Challenging Conventional Anti-Capitalist Thinking
Suggest to the average leftist that animals should be part of broader liberation struggles and—once they stop laughing—you'll find yourself casually dismissed. With a focus on labor, property, and the life of commodities, Making a Killing contains key insights into the broad nature of domination, power, and hierarchy. It explores the intersections between human and animal oppressions and their relation to the exploitative dynamics of capitalism. Combining nuts and bolts Marxist political economy, a pluralistic anarchist critique, as well as a searing assessment of the animal rights movement, Bob Torres challenges conventional anti-capitalist thinking and convincingly advocates for the abolition of animals in industry—and on the dinner plate.
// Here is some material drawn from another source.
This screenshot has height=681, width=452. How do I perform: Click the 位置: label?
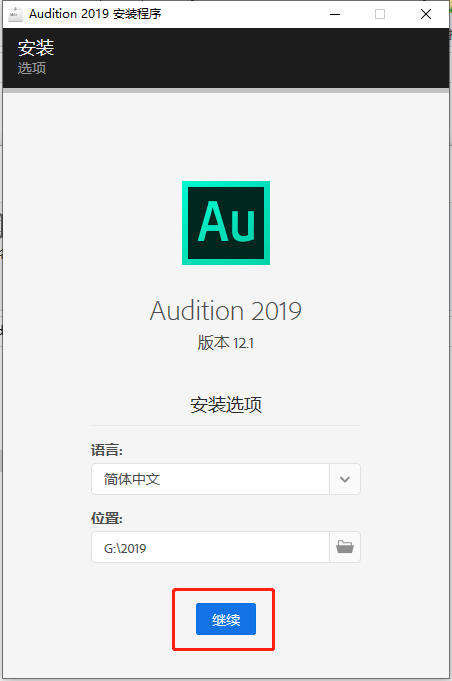coord(107,518)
Why I Wrote Making A Killing
The Left needs animal liberation, and animal liberation needs the Left. The struggle for social justice cannot be a complete project if we ignore the suffering of the least and most voiceless among us. Similarly, the animal rights movement cannot truly argue for justice for animals if it doesn't care about justice for humans. My hope is that this book will generate a discussion on the nature of hierarchy and domination within capitalism, and encourage us all to think beyond the confines that have defined our activism so far.
Exploring Overlapping Oppressions
Making A Killing queries the linkages between the exploitation of humans and animals under capitalism, using a framework rooted in—but not constrained by—Marxist political economy. Working from key social anarchist insights on domination, oppresion, and hierarchy, Making A Killing calls for a new kind of activism, a holistic approach to social justice, and a realistic consideration of the flaws of both the Left and the animal rights movement.
Table of Contents
- 1: Taking Equality Seriously
- 2: Chained Commodities
- 3: Property, Violence, and the Roots of Oppression
- 4: Animal Rights and Wrongs
- 5: You Cannot Buy the Revolution
Fully footnoted and indexed, Making A Killing can serve as a jumping-off point for more reading in political economy, social anarchist theory, the animal rights movement, and the commodification of animals as property.